Consternation over jewellery regulations

Dear Editor,

It is with great consternation and trepidation that I am now reading about the laws regarding the dollar value of jewellery that can legally be taken through the airport and what this to my mind means for the ordinary traveller, especially when that cost is added to the foreign currency that is on your person.

I have jewellery which came from India and was inherited from my grandmother ‒ beautiful 22 carats galihar, cara (foot ring) and bangles, probably now worth millions of dollars.   I also have a diamond set and a ruby set, gifts from more than forty years ago and other pieces of jewellery picked up on my various trips abroad worth how much now? I do not know. Gold has escalated from $75 an ounce when I bought my first piece to over $1000 an ounce presently. Do the maths.

These gems have been lying in a deposit box at a bank and have not seen the light of day for decades. Fear. Fear of choke and robbers, fear of bandits and now fear of a new threat at the airport will leave them buried there forever.

Usually, if I am going to a wedding, goodness gracious, not in Guyana, I love to show off my pieces to the ladies indicating, ‘not because I come from Guyana you think I cannot compete with your jewellery’. It’s a woman’s thing.

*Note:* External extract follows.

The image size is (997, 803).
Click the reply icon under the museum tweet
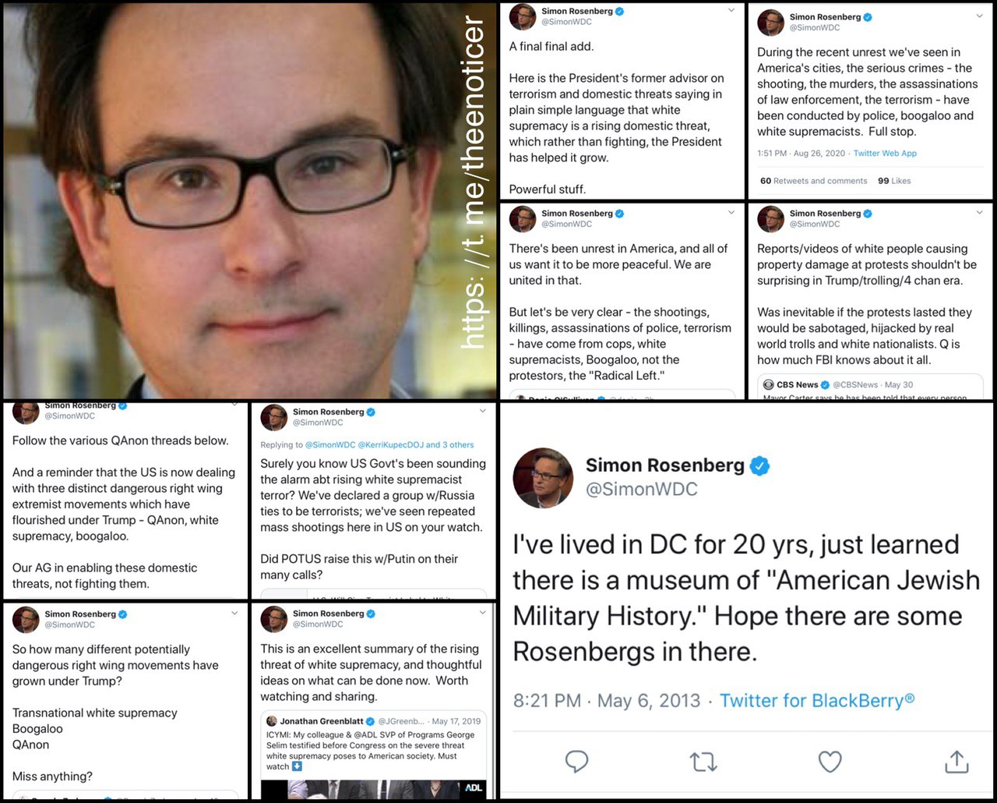576,761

But now what? My daughter was asked by immigration in Barbados if she has any jewellery in her handbag! I see this as the government exposing its citizens to a new form of harassment and ridicule at international airports.   Maybe when travelling abroad we should look cowed, bedraggled and woebegone, just like the mud-heads that they think we are.

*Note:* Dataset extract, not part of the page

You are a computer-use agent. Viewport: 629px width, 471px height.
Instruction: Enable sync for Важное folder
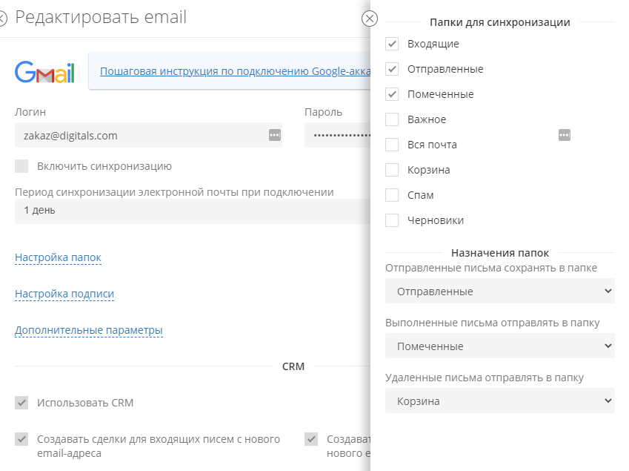tap(393, 119)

With or without jewellery I know that I am beautiful and no government can take that away from me, and so are all Guyanese women. We have a woman’s right to proudly adorn ourselves with our jewellery, either bought or given to us by our husbands, lovers, children or whomsoever.   Throughout history women have adorned themselves with jewels ‒ Cleopatra, the Maharani of Jaipur, the Queen of England ‒ but only in Guyana, only in Guyana does this pall of fear of owning and wearing jewellery hang over our heads, and now this new mockery at foreign airports.

I have witnessed thorough, minute searches of Guyanese luggage at airports but not usually of handbags. Now our government has guaranteed not only exhaustive search of all your pieces, but maybe sweeping search of your person also. And women be fully aware that the government will not champion your cause. This is not Jamaica.